Understanding what Normal maps do

I’m watching a Blender Cloud tutorial on creating game assets. I’m trying to understand what baking normals does, what is Normal Map actually used for. I understand that it is sort of like a Bump Map. Ok, the guy made 2 models, one low poly one high poly of the same object. He’s using Blender Render, he unwrapped the low poly model, and baked normal maps. But what is the purpose, what for, I don’t understand. I more understand, when he baked high poly normal maps, and used them in the low poly object, that makes sense to me, the low poly model looks more high poly. But why bake normal maps, from a low poly and use them in a low poly object? It sort of defeats the purpose, or I don’t get it. I hope my question is not too confusing, I’m just trying to understand this well.

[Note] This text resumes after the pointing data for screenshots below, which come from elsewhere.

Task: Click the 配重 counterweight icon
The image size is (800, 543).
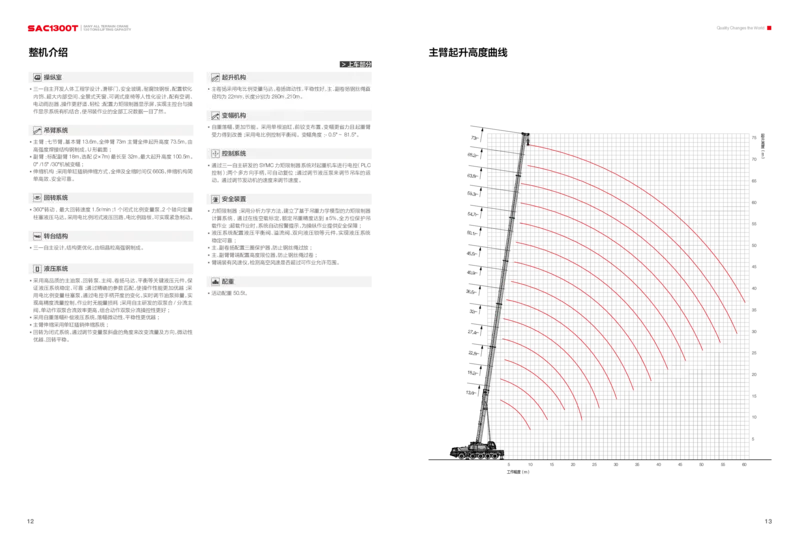Action: pos(214,282)
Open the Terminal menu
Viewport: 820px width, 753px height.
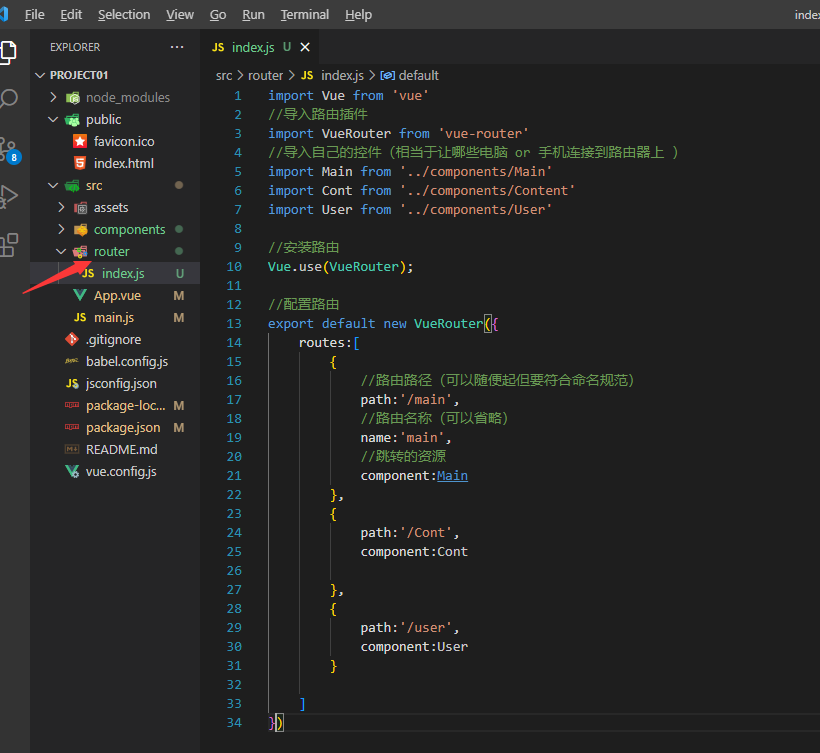point(304,14)
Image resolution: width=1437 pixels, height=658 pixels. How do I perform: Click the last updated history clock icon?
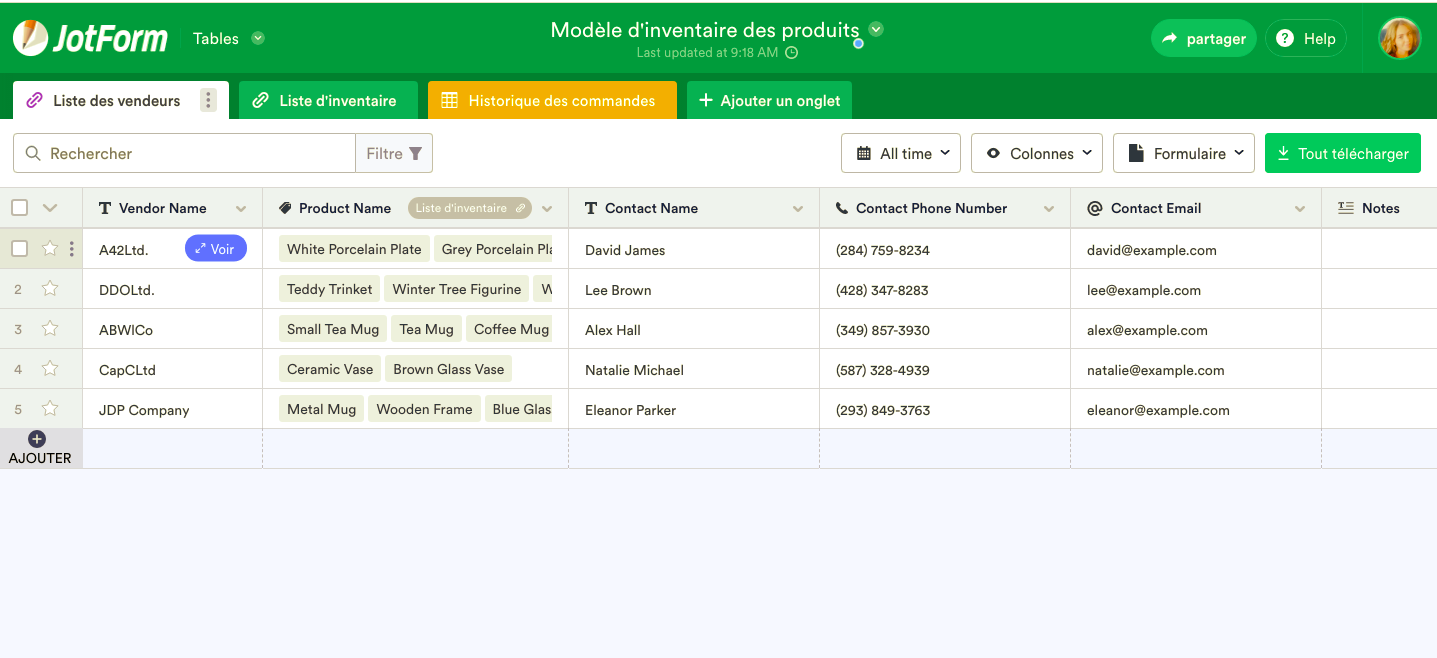[x=791, y=53]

In 3D, a surface is represented by a collection of triangles. Each triangle is facing a direction and this is called ‘Normal’. Most of the times, the surface that we want to create doesn’t correspond exactly to the triangle simplification of it (smooth shading is the most common situation, where the normals of each face are interpolated with the normals of the neighbours).

If you need to add even more details to a surface, you can use more triangles or you can use a normal map. There are a few types of normal maps you can use, being the tangent map the most common. All of them tell the engine in which direction a particular area in the triangle being rendered should be facing, and thought that area is still part of the triangle, it will look as if it has more geometric detail.

So basically, normal maps will help you keep your surface with a minimum of triangles, while still look (quite) highly detailed.

Since each pixel in a normal texture represents a vector, and not a color, it’s a bit difficult to create your own normal maps just by painting them, and tools like baking, bumpmaps, etc, give you the ability to encode this vectors either by getting the information from a more complex geometry, or a height map.

I’ll just add that a bump map changes the normals by letting the renderer evaluate the difference of intensity in the driving map, whereas a normal map lets you set the normal directly. So for a sloping angle a bump map would need many shades of intensity to create the illusion, but a normal map can achieve the same thing using a solid color that is different from its original normal.

Thanks, I understand it pretty well now. By the way, anybody knows when Sub-Polygon Displacement is coming to Blender?